“I’ll get him,” she says, relieved, though ordinarily she’d see if he’d fall back asleep.
Ryan trots after Angel as she goes down the hall to retrieve the baby, looking with frank interest at the framed photos on the wall: Valerie grinning at age four, Amadeo scowling at six, a picture of Angel herself as a bald infant in a puffy red dress.
Keep your eyes to yourself, Angel wants to say. “Wait here,” she tells him outside her bedroom door. No way does she want him picturing where she sleeps. She slips in and pulls the door shut after her.
“I’ve been reading books about babies!” Ryan calls.
As unwelcoming as she feels, Angel is glad he’s shown up. Not because she likes his company especially—he’s such a freak that it’s embarrassing—but there’s something reassuring about his presence. Alone in this house, she can’t help thinking of creepy men peering through the windows at her. She can’t help thinking of Mike.
They sit in the living room eating potato chips, Ryan flopped out on the floor with Connor, jangling toys in his face to make him laugh. Angel watches with an eagle eye, and when Ryan picks up the baby, her heart lurches, but Connor jabbers happily.
Ryan has brought dispatches from EVHS. Some of the items of gossip are so dull that she can scarcely imagine she once used to care. The science teacher slipped his nephew, who is also his student, the answer key to a weekly quiz; Janelle Garcia and Charlie Chacon have gotten together.
Other items of gossip, however, smart. “Oh, yeah, your friend Priscilla hangs out with Jasmine Lucero now. I heard Jasmine’s grandma is taking them to SeaWorld.”
“What? She hates Jasmine Lucero. She said Jasmine smells like old-lady garlic breath.”
Ryan’s lip curls in distaste. “God. Priscilla’s kind of a B-I-T-you-know-what.”
“You can just say bitch,” Angel says, grateful.
“My mom hates that word. I’m never supposed to call a woman that. It’s even worse to call a man that because then it’s like the insult is that the man is a woman, you know?”
“So don’t say it, then.”
Ryan sniffs Connor. “Can I try to do his diaper?”
“Whatever.” She brings the bag and sets up the changing pad and watches anxiously as he blunders his way through it.
“There you go, little guy. They’ve got videos online. You can learn anything online.”
Connor gazes at the ceiling with glossy eyes. Ryan has strapped him into his clean diaper but has not yet put his legs back into the sleeper. Instead he prods the baby’s smooth chest as if checking a nectarine for ripeness.

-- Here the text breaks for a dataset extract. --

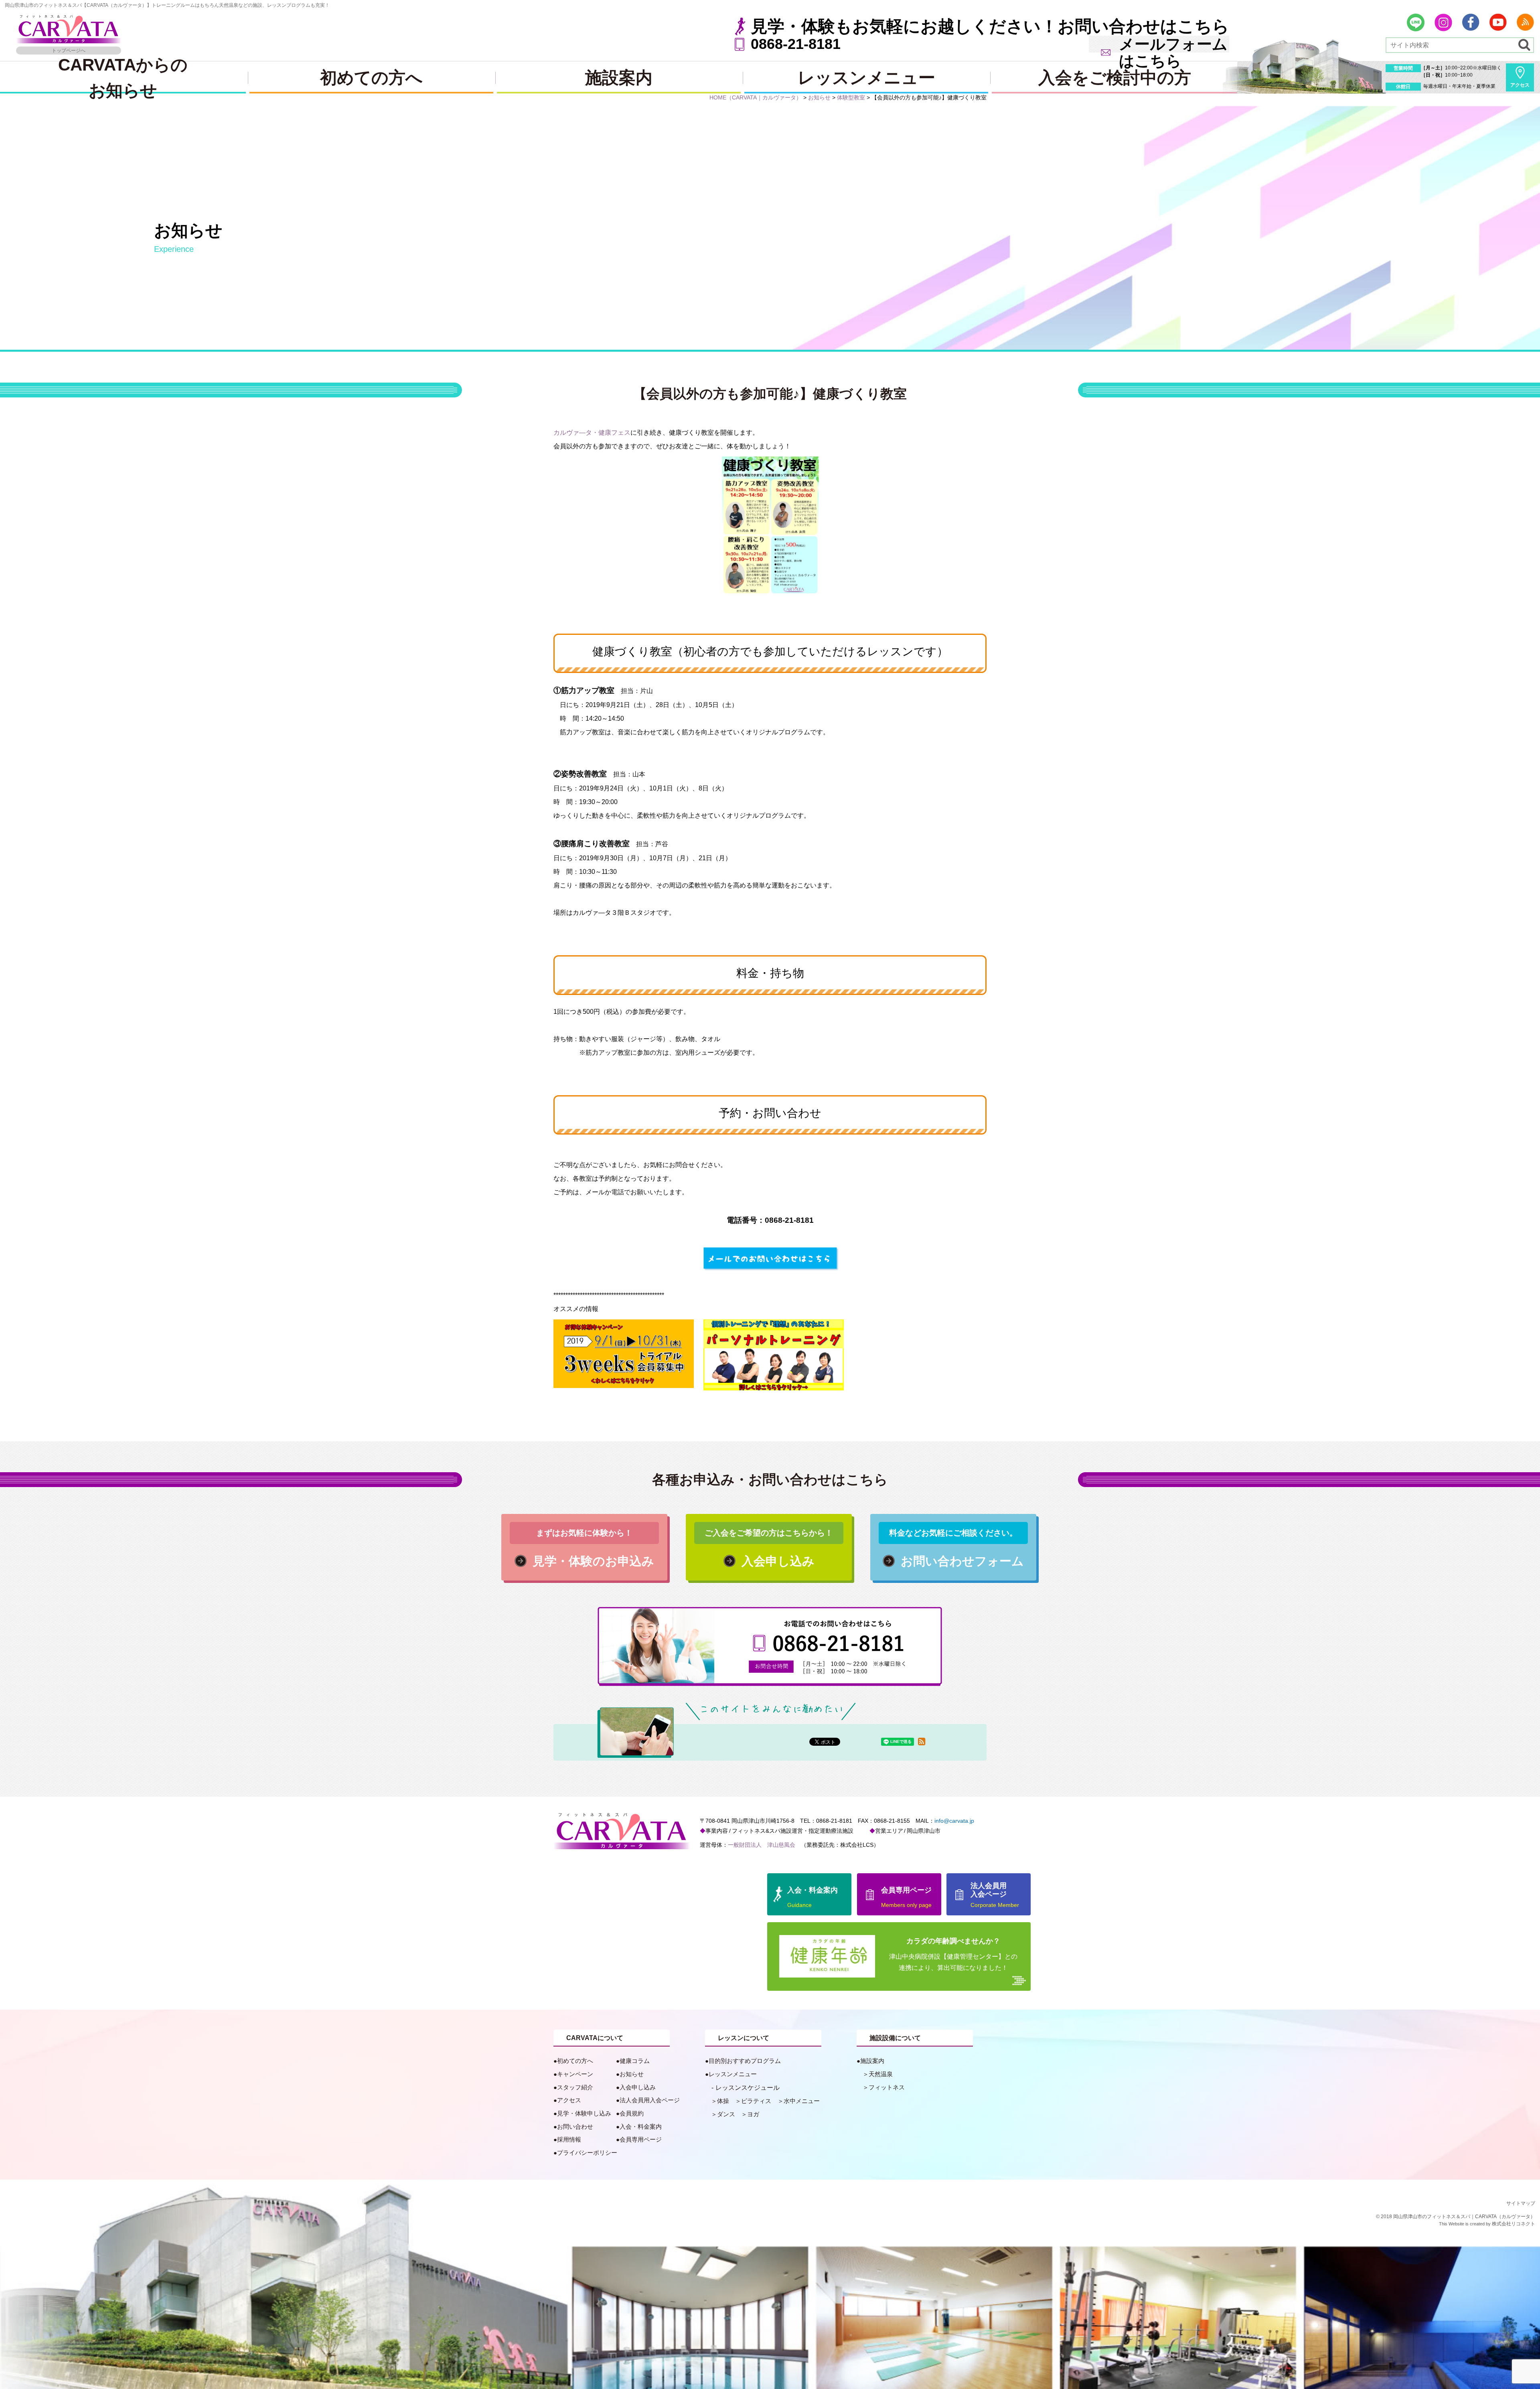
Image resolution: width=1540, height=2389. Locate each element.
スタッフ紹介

Angel swats his hands. “What are you poking him for?”
“I was just wondering if he got my sternum thing.”
“Your what?”
“You know, that weird thing I had.” He’s nodding at her like she’s stupid. “My missing sternum. My chest bone. I told you about it. You know, my scar? I’m self-conscious about it.”
Angel strains to remember their conversations before and after geometry, the night she slept with him. “That’s not a thing. How can a whole bone be missing?”

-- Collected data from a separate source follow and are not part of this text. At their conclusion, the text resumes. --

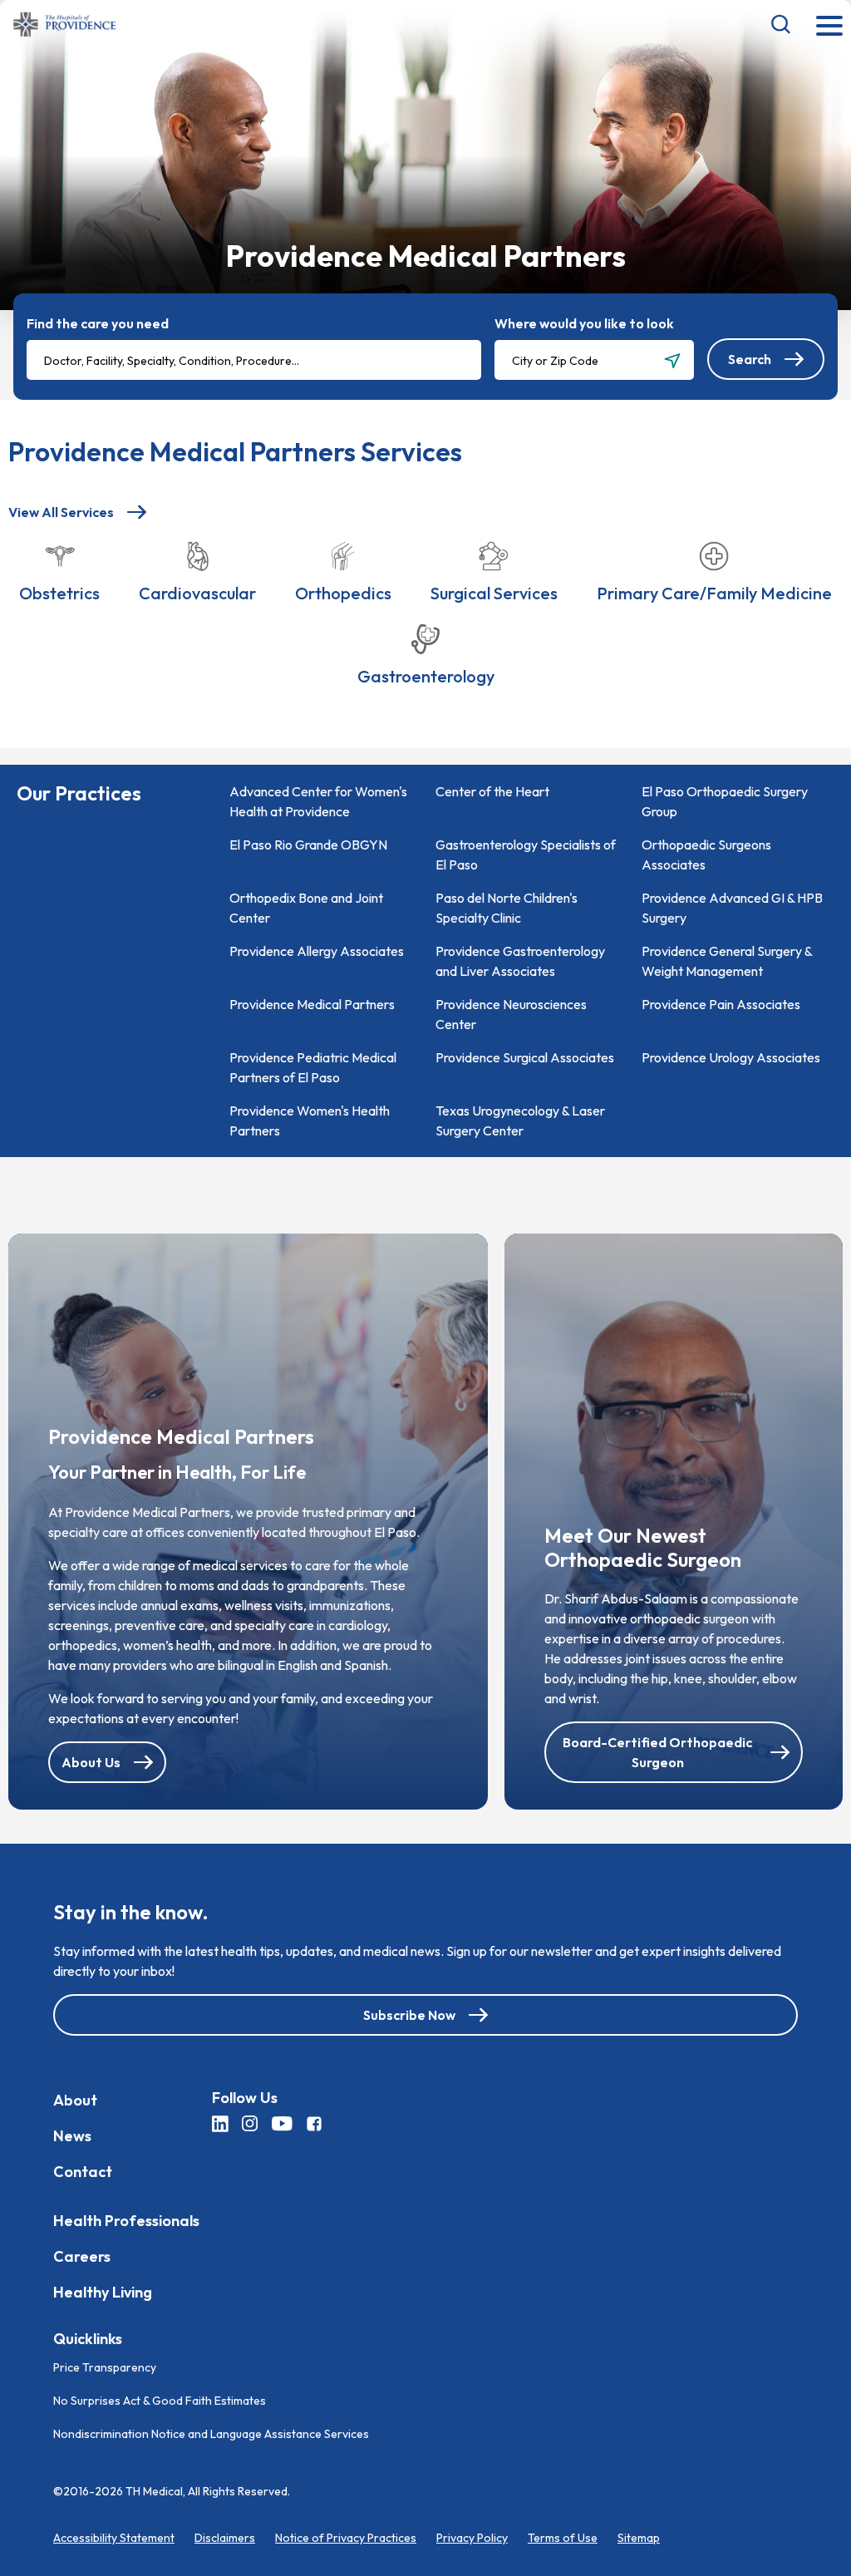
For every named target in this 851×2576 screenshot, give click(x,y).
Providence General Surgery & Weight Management (727, 961)
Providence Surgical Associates (524, 1057)
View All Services (61, 512)
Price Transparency (104, 2367)
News (72, 2135)
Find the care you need (98, 323)
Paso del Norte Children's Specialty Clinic (506, 907)
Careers (82, 2256)
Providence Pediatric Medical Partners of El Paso (312, 1067)
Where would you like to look (584, 323)
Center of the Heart (492, 791)
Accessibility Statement (114, 2537)
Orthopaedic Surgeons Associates (706, 854)
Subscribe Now (409, 2015)
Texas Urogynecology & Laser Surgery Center (520, 1120)
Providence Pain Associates (721, 1004)
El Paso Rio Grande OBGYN (308, 844)
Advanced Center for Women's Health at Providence (318, 801)
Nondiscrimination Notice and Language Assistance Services (211, 2433)
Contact (82, 2171)
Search (749, 359)
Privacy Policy (472, 2537)
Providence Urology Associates (731, 1057)
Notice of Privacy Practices (345, 2537)
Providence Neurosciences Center (511, 1014)
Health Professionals (126, 2220)
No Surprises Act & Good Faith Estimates (159, 2400)
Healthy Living (102, 2292)
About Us (91, 1762)
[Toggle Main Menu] (829, 27)
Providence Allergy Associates (316, 951)
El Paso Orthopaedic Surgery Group (725, 801)
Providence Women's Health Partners (309, 1120)
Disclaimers (224, 2537)
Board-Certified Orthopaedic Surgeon (657, 1752)
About (75, 2100)
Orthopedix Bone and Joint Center (306, 907)
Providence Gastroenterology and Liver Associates (520, 961)
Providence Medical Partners (312, 1004)
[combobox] (254, 360)
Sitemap (638, 2537)
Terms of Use (563, 2537)
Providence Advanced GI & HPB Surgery (732, 907)
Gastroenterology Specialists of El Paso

Ryan is turning redder. “I don’t know. It just was. They gave me a surgery when I was a baby. I kind of wondered if Connor got it, but he didn’t.” Ryan looks almost disappointed. “I mean, it’s pretty rare.”
He can’t help looking so defeated, Angel thinks. He didn’t even get his share of bones. He needs a stand and a metal rod to keep him upright, like one of her grandmother’s porcelain dolls.
“Well, Connor got a sternum.” Her tone is defensive. “Give him here.” She taps around his chest, but everything seems solid enough.